Even with modern processors 25 ns isn’t a lot of time. As a result we tend to divide our trigger into levels. Traditionally the first level is hardware – fast and simple – and can make a decision in the first 25 ns. A second level is often a combination of specialized hardware and standard PC’s. It can take a little longer to make the decision. And the third level is usually a farm of commodity PC’s (think GRID or cloud computing). Each level gets to take a longer amount of time and make more careful calculations to make its decision. Already Moore’s law has basically eliminated Level 2. At the Tevatron DZERO had a hardward/PC Level 2; ATL:AS had a PC-only Level 2 the 2011-2012 run of ATLAS, and now even that is gone in the run that just started.

Traditionally the software that ran in the 3rd level trigger (often called a High Level Trigger, or HLT for short) were carefully optimized and custom designed algorithms. Often only a select part of the collaboration wrote these, and there were lots of coding rules involved to make sure extra CPU cycles (time) weren’t wasted. CPU is of utmost importance here, and every additional physics feature must be balanced against the CPU cost. It will find charged particle tracks, but perhaps only ones that can be quickly found (e.g. obvious ones). The ones that take a little more work – they get skipped in the trigger because it will take too much time!

Offline, on the other hand, was a different story. Offline refers to reconstruction code – this is code that runs after the data is recorded to tape. It can take its time – it can carefully reconstruct the data, looking for charged particle tracks anywhere in the detector, applying the latest calibrations, etc. This code is written with physics performance in mind, and traditionally, CPU and memory performance have been secondary (if that). Generally the best algorithms run here – if a charged particle track can be found by an algorithm, this is where that algorithm will reside. Who cares if it takes 5 seconds?

Traditionally, these two code bases have been exactly that: two code bases.
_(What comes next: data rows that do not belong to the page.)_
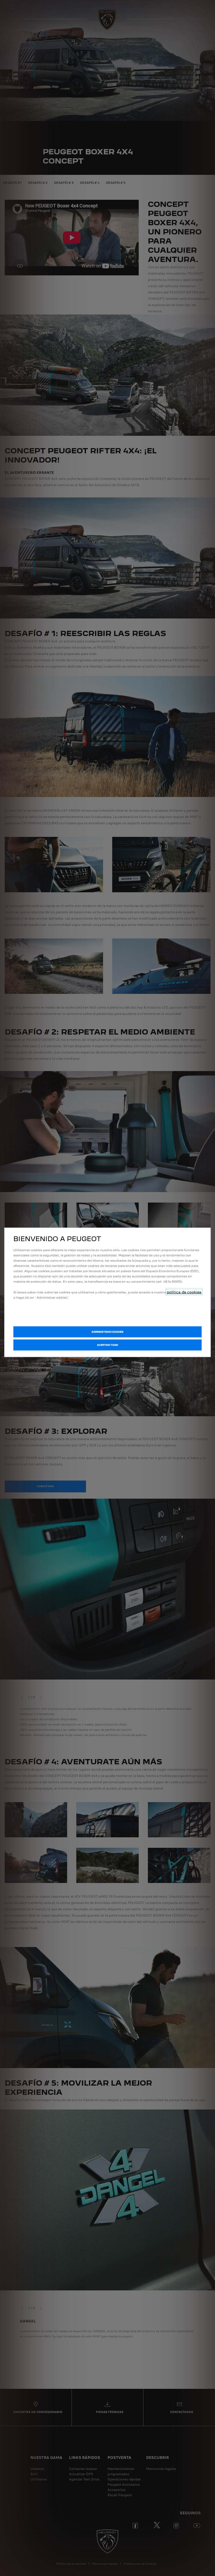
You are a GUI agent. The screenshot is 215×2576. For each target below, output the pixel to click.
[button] (107, 1331)
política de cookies (184, 1292)
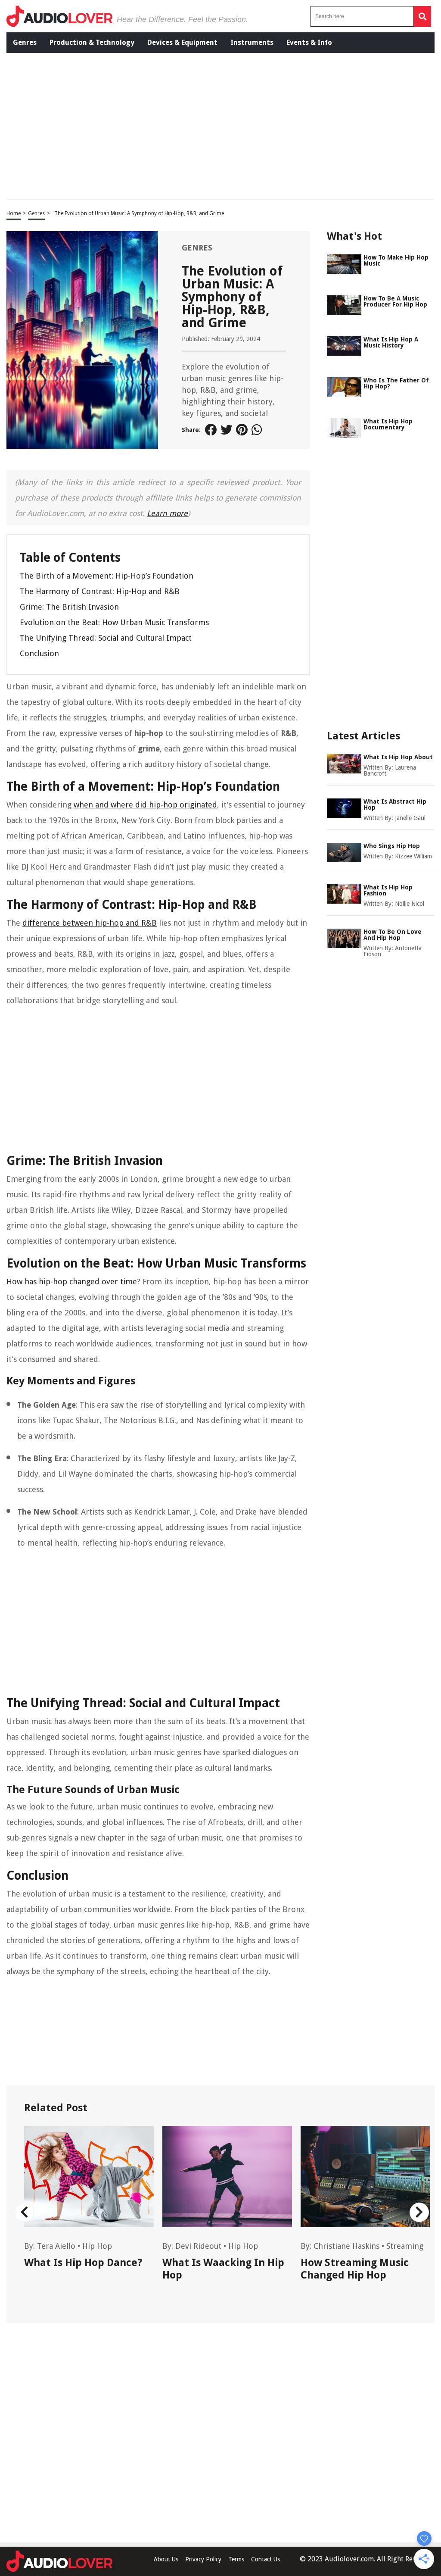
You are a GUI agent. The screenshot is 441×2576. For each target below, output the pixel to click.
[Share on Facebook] (211, 430)
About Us (166, 2559)
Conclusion (39, 653)
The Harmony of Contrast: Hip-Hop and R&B (100, 591)
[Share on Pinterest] (242, 430)
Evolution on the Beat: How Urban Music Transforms (114, 622)
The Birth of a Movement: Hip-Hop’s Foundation (106, 575)
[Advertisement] (142, 125)
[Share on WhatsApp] (258, 430)
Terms (236, 2559)
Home (13, 213)
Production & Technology (92, 42)
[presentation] (24, 2212)
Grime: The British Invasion (69, 606)
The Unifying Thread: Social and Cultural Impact (106, 637)
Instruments (251, 42)
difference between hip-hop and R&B (89, 922)
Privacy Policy (203, 2559)
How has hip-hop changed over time (71, 1281)
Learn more (167, 513)
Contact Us (265, 2559)
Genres (25, 42)
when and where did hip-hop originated (145, 804)
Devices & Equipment (182, 42)
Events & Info (309, 42)
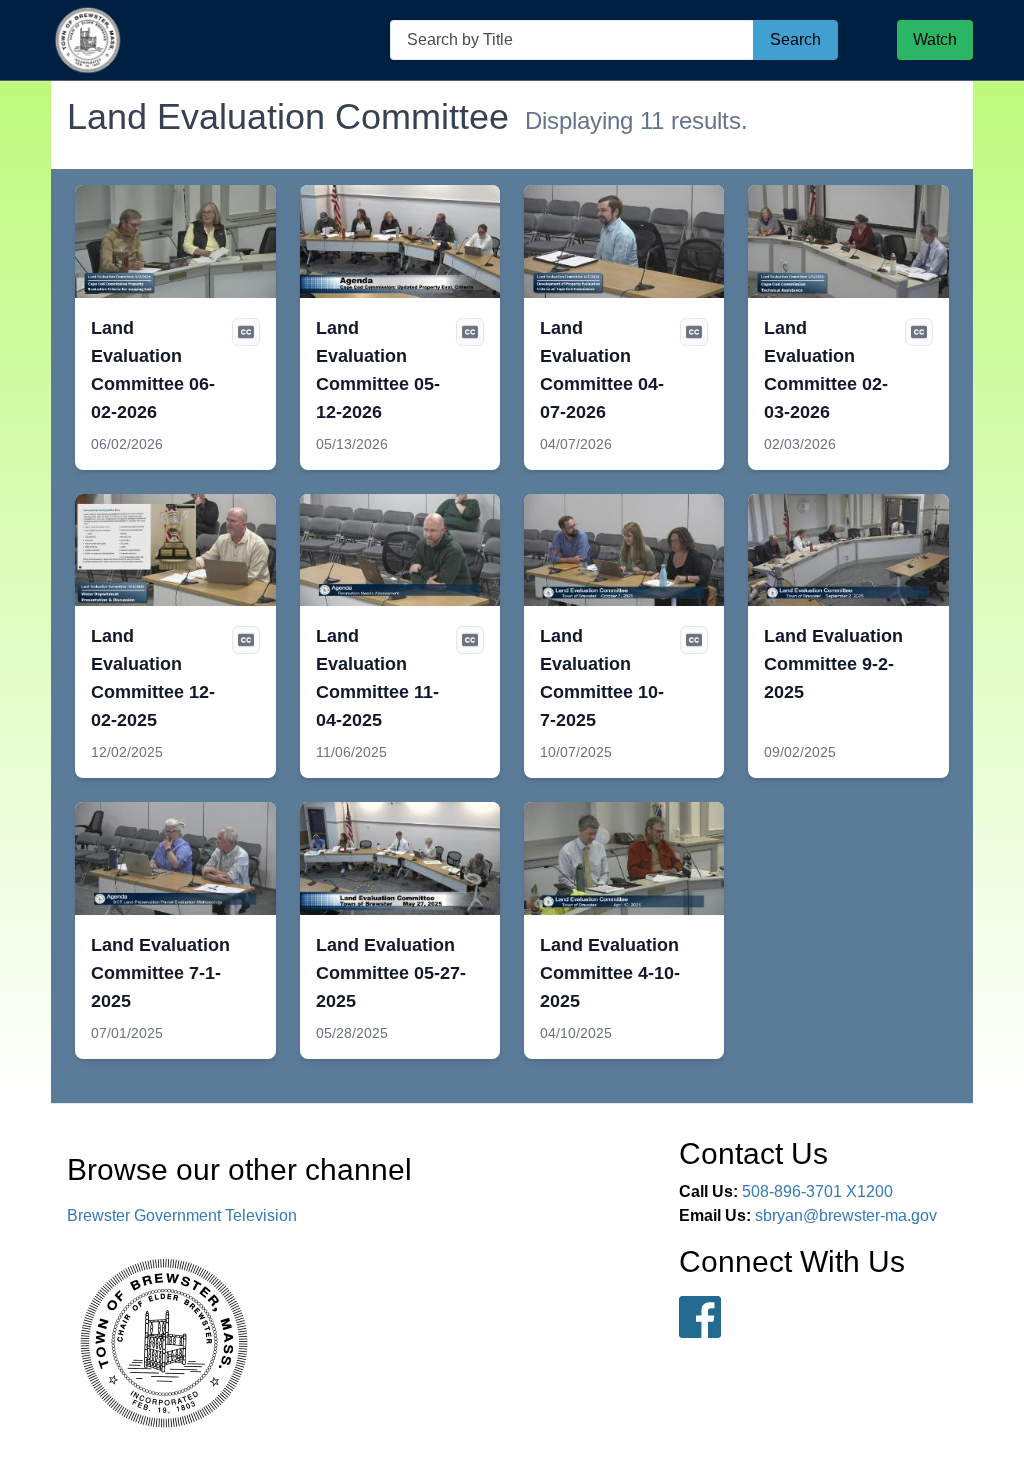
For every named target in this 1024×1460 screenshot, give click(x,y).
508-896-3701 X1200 (817, 1191)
But this does cause some physics problems. For example, you can have a situation where your offline code will find an object that your trigger code does not, or vice versa. And thus when it comes time to understand how much physics you’ve actually written to tape – a crucial step in measuring a particle like the Higgs, or searching for something new – the additional complication can be… painful (I speak from experience!).
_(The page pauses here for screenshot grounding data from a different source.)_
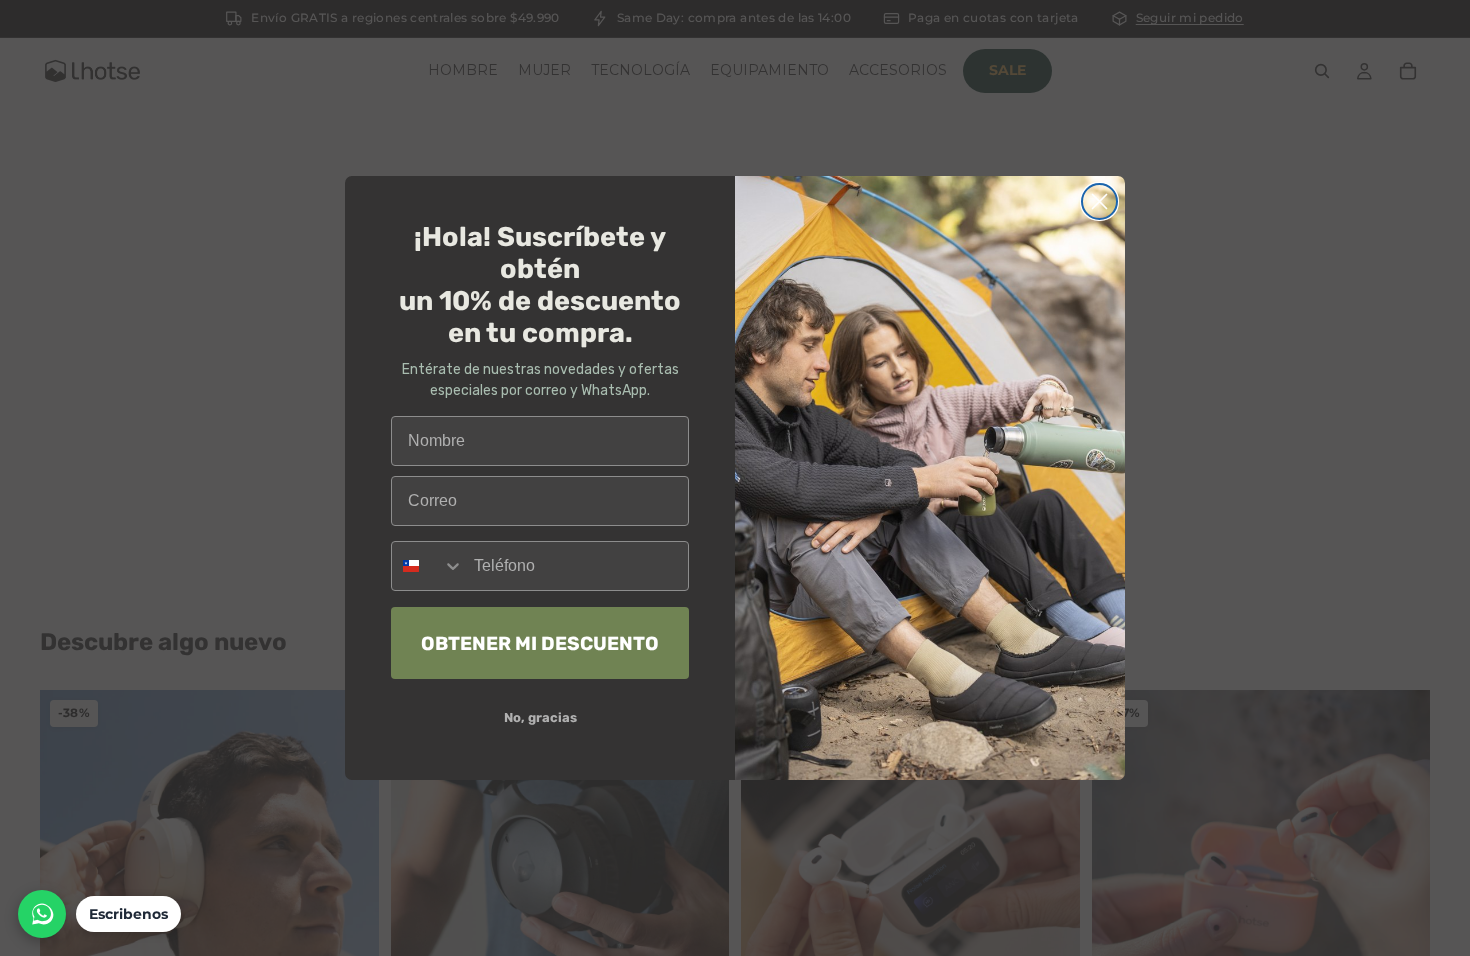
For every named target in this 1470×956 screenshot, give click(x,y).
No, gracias (540, 717)
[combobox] (428, 566)
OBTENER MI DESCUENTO (540, 643)
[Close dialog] (1099, 201)
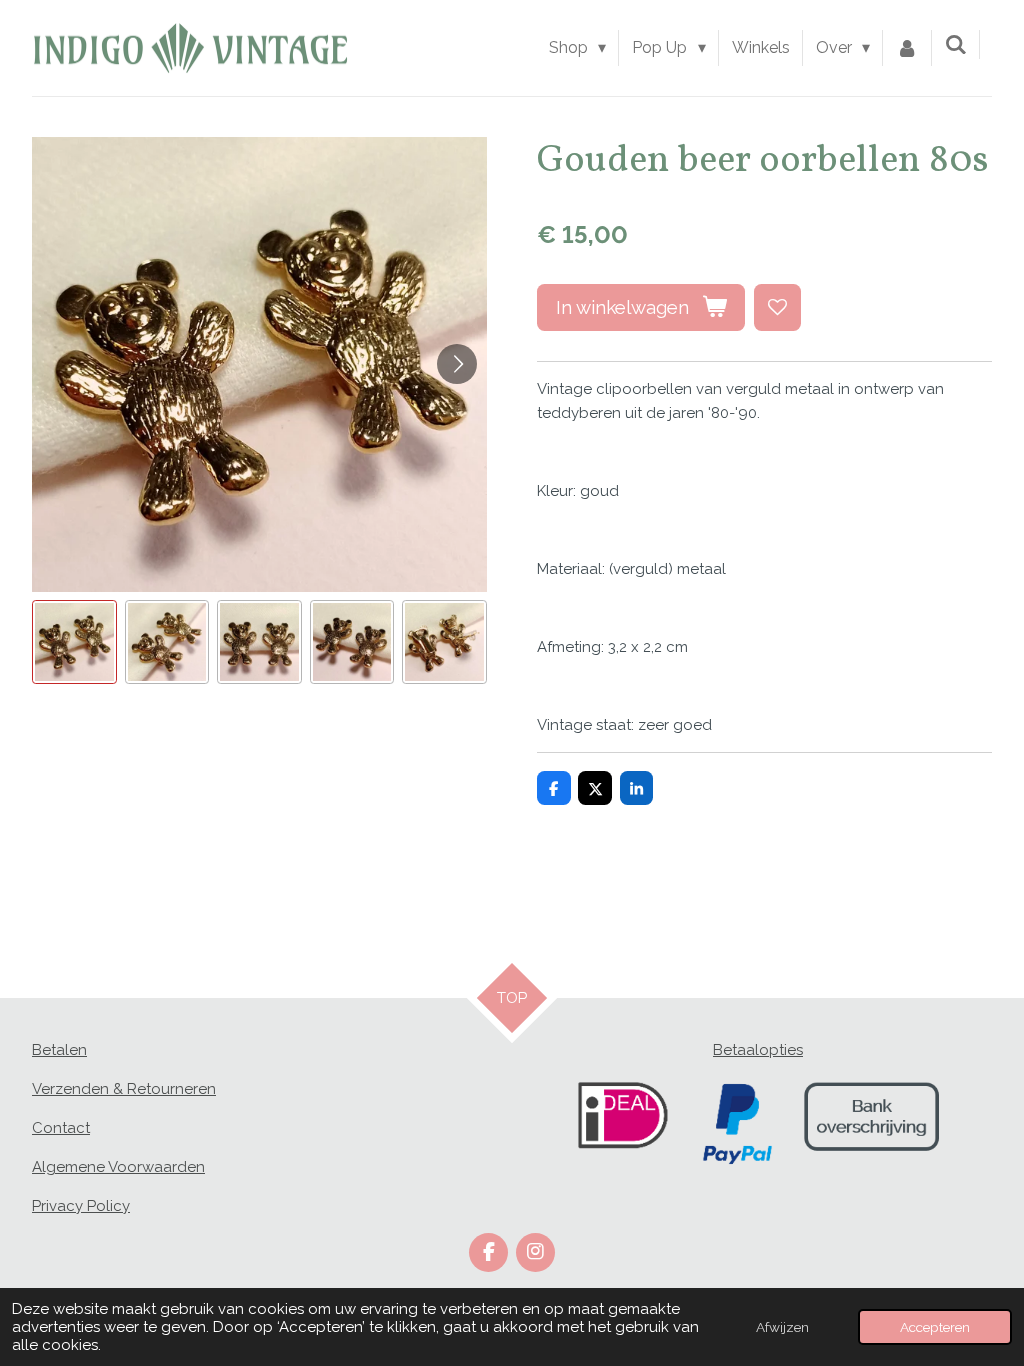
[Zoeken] (956, 44)
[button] (74, 642)
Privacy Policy (81, 1206)
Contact (61, 1128)
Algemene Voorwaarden (118, 1167)
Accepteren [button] (935, 1327)
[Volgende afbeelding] (457, 364)
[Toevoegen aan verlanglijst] (777, 307)
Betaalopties (758, 1050)
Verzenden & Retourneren (124, 1089)
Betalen (59, 1050)
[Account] (907, 48)
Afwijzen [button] (782, 1327)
Over time we’ve gotten much better at writing software. We now track performance in a way we never have before: physics, CPU, and memory are all measured on releases built every night. With modern tools we’ve discovered that… holy cow!… applying well known software practices means we can have our physics performance and CPU and memory performance too! And in the few places that just isn’t possible, there are usually easy knobs we can turn to reduce the CPU requirements. And even if we have to make a small CPU sacrifice, Moore’s law helps out and takes up the slack.
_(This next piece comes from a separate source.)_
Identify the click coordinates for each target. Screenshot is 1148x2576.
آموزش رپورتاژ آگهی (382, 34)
In preparation for Run 2 at the LHC ATLAS went through a major software re-design. One big effort was to more as many of the offline algorithms into the trigger as possible. This was a big job – the internal data structures had to be unified, offline algorithms’ CPU performance was examined in a way it had never been before. In the end ATLAS will have less software to maintain, and it will have (I hope) more understandable reconstruction performance when it comes to doing physics.

LHCb is doing the same thing. I’ve seen discussions about new experiments running offline and writing only that out. Air shower arrays searching for large cosmic-ray showers often do quite a bit of final processing in real-time. All of this made me think these were not isolated occurrences. I don’t think anyone has labeled this a trend yet, but I’m ready to.

By the way, this does not mean offline code and algorithms will disappear. There will always be versions of the algorithm that will use huge amounts of CPU power to get the last 10% of performance. The offline code is not run for several days after the data is taken in order to make sure the latest and greatest calibration data has been distributed. This calibration data is much more fine grained (and recent) than what is available to the trigger. Though as Moore’s law and our ability to better engineer the software improves, perhaps even this will disappear over time.